▶ _EXERCISE BRIEF_
Pick out every row below that contains the string "inside" and copy each of those rows in full. Case counts.

▶ _MATERIAL FOR THIS TASK_
▬▬▬▬▬▬
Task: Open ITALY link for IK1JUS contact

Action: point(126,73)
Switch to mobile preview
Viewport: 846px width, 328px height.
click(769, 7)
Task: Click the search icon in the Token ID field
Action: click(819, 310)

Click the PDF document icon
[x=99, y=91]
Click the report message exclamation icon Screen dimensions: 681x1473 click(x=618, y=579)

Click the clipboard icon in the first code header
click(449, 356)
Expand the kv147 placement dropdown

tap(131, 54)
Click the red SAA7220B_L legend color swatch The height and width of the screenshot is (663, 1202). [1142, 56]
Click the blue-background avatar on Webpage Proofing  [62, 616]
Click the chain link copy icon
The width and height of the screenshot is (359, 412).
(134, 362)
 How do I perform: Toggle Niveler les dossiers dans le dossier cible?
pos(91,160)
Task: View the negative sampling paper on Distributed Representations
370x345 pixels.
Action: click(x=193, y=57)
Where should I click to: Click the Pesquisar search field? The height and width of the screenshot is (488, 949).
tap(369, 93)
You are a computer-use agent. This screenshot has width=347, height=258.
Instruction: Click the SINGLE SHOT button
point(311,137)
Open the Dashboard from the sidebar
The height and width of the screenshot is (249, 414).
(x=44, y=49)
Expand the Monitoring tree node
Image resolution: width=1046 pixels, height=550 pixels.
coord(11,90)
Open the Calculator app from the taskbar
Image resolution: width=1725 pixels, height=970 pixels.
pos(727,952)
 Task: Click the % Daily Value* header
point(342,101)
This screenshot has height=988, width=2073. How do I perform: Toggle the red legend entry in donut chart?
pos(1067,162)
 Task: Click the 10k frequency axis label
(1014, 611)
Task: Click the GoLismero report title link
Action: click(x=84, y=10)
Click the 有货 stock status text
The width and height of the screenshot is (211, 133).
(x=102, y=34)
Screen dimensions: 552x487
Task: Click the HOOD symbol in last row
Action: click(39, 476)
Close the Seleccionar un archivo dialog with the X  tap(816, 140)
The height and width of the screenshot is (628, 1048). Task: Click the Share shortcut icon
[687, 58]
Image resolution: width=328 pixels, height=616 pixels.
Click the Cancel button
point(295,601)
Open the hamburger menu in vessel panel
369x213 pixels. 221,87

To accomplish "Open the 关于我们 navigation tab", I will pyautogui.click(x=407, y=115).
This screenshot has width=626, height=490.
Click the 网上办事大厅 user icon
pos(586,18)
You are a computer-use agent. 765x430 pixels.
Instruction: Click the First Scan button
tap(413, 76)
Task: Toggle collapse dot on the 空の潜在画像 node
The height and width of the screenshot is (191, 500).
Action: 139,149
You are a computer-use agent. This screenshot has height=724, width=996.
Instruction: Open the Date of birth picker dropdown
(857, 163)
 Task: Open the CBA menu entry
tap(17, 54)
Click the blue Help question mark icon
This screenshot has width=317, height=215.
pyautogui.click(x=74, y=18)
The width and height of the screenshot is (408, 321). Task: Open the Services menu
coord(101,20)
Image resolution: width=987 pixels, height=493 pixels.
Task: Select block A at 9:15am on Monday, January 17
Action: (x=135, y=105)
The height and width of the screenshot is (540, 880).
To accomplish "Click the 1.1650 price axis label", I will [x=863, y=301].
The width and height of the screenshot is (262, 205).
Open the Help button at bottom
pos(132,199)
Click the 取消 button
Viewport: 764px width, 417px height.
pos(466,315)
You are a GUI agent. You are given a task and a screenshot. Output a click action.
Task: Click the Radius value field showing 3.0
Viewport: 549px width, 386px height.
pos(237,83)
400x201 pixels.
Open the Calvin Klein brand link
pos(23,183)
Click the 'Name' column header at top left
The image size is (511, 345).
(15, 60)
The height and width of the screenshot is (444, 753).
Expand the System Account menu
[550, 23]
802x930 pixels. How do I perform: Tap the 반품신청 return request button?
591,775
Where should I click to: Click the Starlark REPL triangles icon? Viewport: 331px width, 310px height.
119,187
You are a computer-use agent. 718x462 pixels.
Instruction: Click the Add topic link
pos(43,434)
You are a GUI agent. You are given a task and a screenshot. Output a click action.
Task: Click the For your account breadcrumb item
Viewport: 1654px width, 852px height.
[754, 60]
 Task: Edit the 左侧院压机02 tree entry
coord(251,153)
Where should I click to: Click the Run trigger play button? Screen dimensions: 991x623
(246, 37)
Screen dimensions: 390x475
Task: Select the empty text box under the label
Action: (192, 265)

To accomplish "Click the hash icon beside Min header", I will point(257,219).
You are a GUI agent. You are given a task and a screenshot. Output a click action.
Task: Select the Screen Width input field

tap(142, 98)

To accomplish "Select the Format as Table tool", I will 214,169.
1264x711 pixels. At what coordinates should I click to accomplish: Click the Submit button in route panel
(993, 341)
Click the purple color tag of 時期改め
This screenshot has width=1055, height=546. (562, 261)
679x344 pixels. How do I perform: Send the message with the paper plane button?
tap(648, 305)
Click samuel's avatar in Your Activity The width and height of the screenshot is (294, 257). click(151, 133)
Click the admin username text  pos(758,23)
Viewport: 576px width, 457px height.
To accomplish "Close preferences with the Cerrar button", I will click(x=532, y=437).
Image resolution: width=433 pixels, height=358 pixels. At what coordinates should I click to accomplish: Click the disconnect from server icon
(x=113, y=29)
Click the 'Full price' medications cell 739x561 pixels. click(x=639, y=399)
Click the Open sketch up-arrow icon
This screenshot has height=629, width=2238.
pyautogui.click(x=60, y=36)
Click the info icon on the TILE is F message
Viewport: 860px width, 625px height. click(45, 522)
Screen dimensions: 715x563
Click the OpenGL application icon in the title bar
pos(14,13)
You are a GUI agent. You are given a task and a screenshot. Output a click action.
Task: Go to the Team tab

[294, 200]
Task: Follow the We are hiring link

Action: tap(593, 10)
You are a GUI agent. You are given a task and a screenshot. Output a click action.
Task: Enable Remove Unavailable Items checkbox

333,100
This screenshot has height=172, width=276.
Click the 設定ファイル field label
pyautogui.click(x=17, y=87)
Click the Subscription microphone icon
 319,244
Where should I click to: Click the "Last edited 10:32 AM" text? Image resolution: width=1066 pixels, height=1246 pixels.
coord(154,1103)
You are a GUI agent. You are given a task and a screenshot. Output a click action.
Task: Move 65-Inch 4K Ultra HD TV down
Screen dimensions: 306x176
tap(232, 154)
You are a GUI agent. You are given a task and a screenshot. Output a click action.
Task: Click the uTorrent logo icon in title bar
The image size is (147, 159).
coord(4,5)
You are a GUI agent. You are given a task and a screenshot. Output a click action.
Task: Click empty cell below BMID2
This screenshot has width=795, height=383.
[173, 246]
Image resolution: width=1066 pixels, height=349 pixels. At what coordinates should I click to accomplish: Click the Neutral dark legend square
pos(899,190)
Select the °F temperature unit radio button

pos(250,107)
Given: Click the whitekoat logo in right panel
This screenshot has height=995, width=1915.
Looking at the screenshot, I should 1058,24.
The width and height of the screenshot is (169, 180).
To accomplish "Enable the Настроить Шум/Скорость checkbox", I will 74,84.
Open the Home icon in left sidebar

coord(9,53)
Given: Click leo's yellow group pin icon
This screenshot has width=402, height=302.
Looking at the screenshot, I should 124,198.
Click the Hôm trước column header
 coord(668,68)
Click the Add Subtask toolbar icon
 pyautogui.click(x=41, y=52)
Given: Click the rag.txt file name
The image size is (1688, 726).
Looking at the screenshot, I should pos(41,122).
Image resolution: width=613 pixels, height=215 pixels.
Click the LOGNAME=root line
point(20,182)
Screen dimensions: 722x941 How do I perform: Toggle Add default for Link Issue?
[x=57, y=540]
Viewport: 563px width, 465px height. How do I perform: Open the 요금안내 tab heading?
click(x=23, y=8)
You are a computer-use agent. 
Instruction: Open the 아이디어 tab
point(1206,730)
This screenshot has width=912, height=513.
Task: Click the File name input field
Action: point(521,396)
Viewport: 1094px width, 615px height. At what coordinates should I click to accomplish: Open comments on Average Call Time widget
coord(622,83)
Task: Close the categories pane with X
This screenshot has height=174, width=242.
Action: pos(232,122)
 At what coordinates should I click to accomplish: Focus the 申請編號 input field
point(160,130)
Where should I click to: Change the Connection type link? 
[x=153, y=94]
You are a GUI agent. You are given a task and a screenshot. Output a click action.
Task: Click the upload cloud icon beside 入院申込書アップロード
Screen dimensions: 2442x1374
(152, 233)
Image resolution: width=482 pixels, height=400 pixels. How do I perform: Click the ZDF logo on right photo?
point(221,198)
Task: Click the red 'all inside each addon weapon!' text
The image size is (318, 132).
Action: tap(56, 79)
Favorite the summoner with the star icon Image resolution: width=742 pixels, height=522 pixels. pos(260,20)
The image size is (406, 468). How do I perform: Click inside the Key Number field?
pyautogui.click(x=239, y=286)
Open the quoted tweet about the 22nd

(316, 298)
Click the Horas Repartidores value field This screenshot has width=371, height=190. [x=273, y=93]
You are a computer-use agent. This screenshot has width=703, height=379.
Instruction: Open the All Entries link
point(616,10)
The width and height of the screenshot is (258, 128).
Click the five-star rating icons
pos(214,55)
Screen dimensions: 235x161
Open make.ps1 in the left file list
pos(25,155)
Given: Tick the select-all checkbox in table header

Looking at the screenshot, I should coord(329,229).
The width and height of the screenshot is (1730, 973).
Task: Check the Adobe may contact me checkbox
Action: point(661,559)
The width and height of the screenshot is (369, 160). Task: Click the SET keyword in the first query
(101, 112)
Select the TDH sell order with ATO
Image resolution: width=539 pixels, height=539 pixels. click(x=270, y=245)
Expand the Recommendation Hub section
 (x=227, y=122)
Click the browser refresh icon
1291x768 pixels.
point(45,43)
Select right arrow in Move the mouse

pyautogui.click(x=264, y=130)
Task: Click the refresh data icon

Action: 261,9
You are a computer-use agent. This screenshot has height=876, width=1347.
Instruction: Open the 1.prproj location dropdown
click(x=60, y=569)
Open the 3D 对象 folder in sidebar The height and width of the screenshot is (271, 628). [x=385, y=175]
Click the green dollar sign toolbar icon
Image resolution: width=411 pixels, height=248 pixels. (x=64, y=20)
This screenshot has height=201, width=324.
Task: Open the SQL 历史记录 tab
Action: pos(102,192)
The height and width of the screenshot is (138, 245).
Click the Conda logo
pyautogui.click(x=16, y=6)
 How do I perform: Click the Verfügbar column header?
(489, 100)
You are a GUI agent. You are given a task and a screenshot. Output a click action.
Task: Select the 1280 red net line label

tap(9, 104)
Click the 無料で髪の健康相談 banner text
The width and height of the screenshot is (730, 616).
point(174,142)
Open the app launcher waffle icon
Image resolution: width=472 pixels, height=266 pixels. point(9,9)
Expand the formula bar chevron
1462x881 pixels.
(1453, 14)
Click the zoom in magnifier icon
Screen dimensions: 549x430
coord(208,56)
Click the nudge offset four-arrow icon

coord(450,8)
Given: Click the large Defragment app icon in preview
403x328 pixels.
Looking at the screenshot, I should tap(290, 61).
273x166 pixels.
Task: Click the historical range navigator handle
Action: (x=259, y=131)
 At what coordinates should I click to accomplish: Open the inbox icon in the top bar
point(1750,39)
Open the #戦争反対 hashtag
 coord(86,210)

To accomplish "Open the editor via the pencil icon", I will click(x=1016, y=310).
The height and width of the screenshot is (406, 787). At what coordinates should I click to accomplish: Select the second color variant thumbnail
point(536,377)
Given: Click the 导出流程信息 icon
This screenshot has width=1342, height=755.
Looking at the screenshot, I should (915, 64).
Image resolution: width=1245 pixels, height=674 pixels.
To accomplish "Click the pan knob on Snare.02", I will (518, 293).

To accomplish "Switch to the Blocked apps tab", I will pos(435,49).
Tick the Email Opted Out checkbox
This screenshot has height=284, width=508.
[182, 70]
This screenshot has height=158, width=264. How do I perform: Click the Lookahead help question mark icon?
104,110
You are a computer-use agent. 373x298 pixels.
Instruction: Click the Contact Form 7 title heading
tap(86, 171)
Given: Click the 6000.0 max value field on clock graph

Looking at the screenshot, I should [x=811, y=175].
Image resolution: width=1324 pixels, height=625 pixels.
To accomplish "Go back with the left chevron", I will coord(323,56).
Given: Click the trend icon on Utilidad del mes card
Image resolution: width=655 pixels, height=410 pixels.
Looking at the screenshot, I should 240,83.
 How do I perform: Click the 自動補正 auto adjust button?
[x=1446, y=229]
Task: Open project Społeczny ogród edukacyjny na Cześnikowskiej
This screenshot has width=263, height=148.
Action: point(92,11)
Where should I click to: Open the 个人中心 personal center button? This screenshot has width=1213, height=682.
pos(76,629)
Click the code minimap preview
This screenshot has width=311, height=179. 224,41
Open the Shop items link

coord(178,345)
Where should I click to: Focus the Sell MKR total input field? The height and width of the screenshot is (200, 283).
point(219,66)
▬▬▬▬▬▬
▶ _CORRECT RESULT_
Task: Click the red 'all inside each addon weapon!' text
The image size is (406, 468). How do I perform: Click inside the Key Number field?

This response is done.